Extracted records
* start *

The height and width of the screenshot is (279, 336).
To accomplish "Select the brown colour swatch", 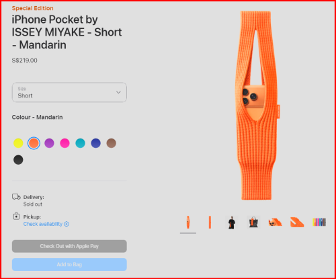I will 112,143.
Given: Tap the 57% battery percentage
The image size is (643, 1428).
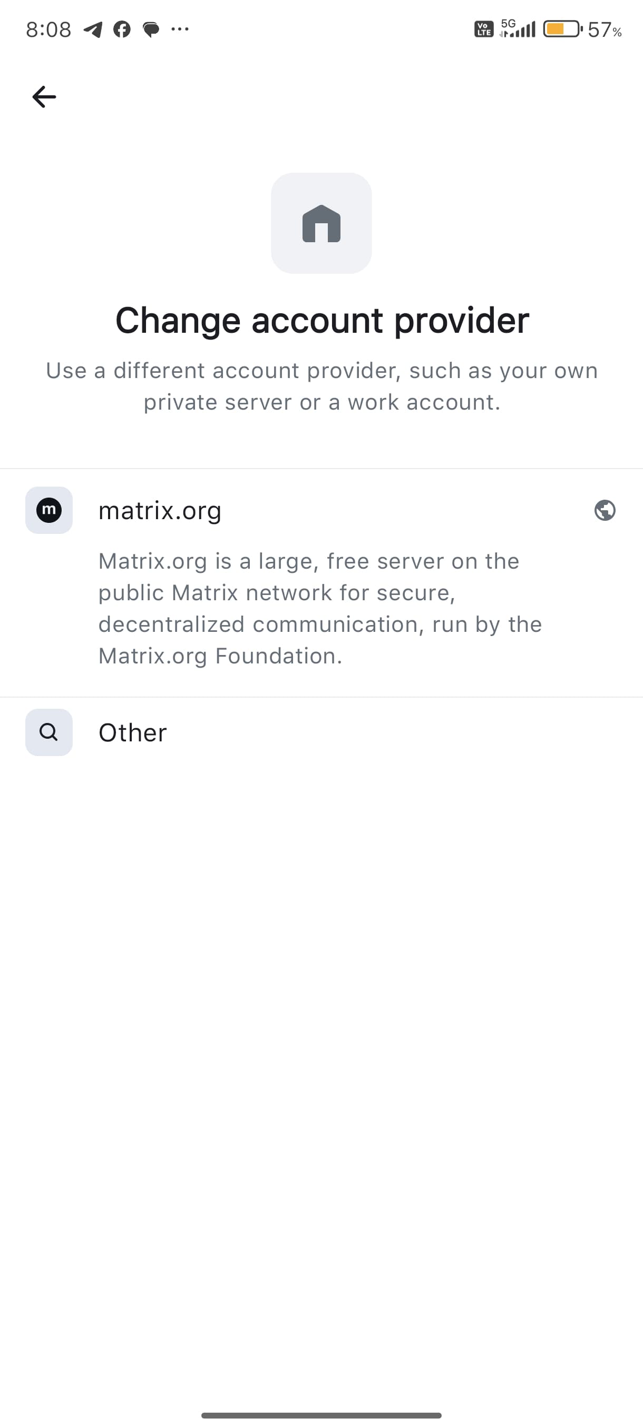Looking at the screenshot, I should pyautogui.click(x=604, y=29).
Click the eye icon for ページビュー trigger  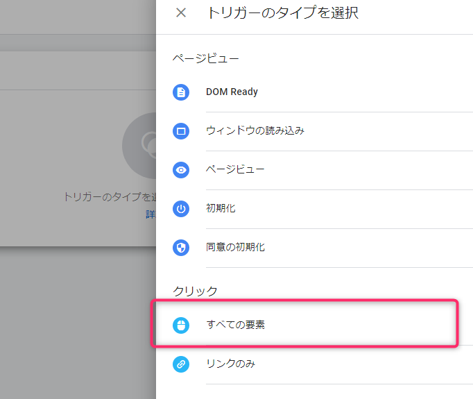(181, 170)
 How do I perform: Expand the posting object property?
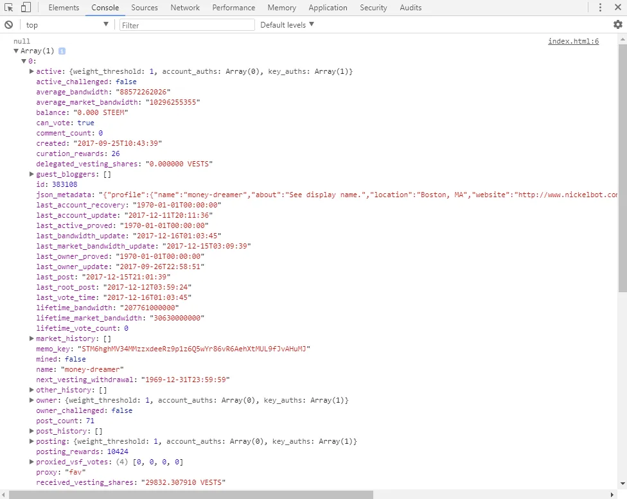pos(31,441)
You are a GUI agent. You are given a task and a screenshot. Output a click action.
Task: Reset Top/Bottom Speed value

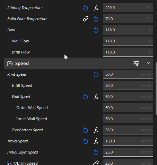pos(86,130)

* end *

Brief = Copy the listing from the line containing "How do I perform: Expand" through its last line, inclusive, with the requests included. Offset every coordinate in the answers by adding 124, and leave the pictures out.

Written reply =
 How do I perform: Expand the posting object property?
pos(155,565)
You are a GUI agent. You are given a task and a screenshot. Output a click action.
Task: Reset Top/Bottom Speed value

pos(210,254)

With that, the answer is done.